Lo que me sucedió al alternar esos paseos con la lectura fue algo que, ahora, no me sorprende tanto: no encontré lo que estaba buscando. Es evidente que el paso del tiempo y el turismo masivo no generan ese aura novelesca, o que solo pensando en un lugar a través de la ficción o recordando cómo era en el pasado —mediante, esto es, la idealización— los sitios nos parezcan mágicos. Pero ese no era el verdadero problema. Aunque no leo buscando una representación fiel de la realidad y sé detenerme antes de exigirle a un libro que refleje el mundo de forma fiel, yo esperaba que Spark hubiera puesto todas las herramientas de las que disponía al servicio de la ilusión de que yo, como cualquier lector, podía estar allí mismo, en Roma, acompañando a sus protagonistas. No pude evitar pensar que el problema era de las novelas, ¿por qué ese retrato deslavazado de una ciudad tan magnífica?

"Me di cuenta de que la ciudad que le interesaba a Spark no era una que recorrer con sus libros en la mano, tampoco una que se pudiese reconocer"

Me di cuenta de que la ciudad que le interesaba a Spark no era una que recorrer con sus libros en la mano, tampoco una que se pudiese reconocer. ¿Qué esperaba encontrar yo? ¿Con qué Roma quería toparme? Al pasear por la ciudad entendí que lo que había captado Spark a la perfección era una sensación —paradójicamente real— de caminar por la superficie de un lugar sin llegar a habitarlo, de deslizarse por el hielo de un lago congelado y marcharse antes de que la grieta nos haga caer en lo profundo del agua oscura. Hacer de Roma un escenario de cartón-piedra tenía mucho más sentido para Spark que perseguir ese reflejo fiel y detallado. Narrar la superficie de la ciudad no suponía para la autora una inversión de la profundidad en favor de lo superficial, sino una renuncia total a esa dualidad absurda de que una novela o bien es profunda y detallista, o bien superficial y vacua. La Roma que construyó Spark nada tenía que ver con la Roma que ella vivió, ni con la que podría visitar ningún turista. No es que Spark no supiese construir Roma con detalle y realismo, es que simplemente no le interesaba. Lo que yo buscaba en la Roma de las historias de Spark y mi consecuente decepción decía más de mí que de las novelas.

Cuando leemos un espacio en la ficción podemos, sin ninguna duda, sentir que estamos ante algo que existe fuera del propio libro, un lugar que sirve de modelo, e incluso podemos embarcarnos —¡qué placer!— en viajes para visitar esos lugares. Pero más que encontrar una confirmación externa de que lo que hemos leído es así, lo más interesante de leer una novela es esa ilusión de realidad —que no certeza—, una realidad que tiene la consistencia y la textura de las palabras. Leer ficción es desarrollar esa tolerancia a habitar no lo que existe, sino lo que podría existir.

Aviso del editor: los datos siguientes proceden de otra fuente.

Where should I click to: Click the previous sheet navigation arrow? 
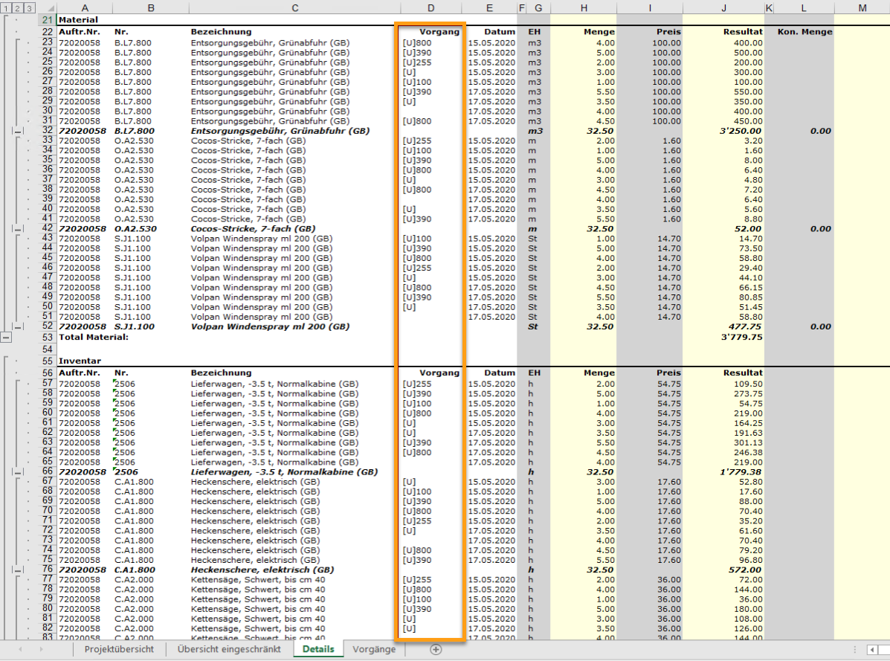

La generosidad en la lectura, tal vez, consista en la flexibilidad de permitir que el texto nos lleve por su camino y que no estemos constantemente quejándonos de que hay otro sendero, una forma mejor de hacer las cosas. Es solo entonces cuando podemos apartar juicios absurdos y dejar de exigir a las novelas cosas que ellas, simplemente, no quieren hacer.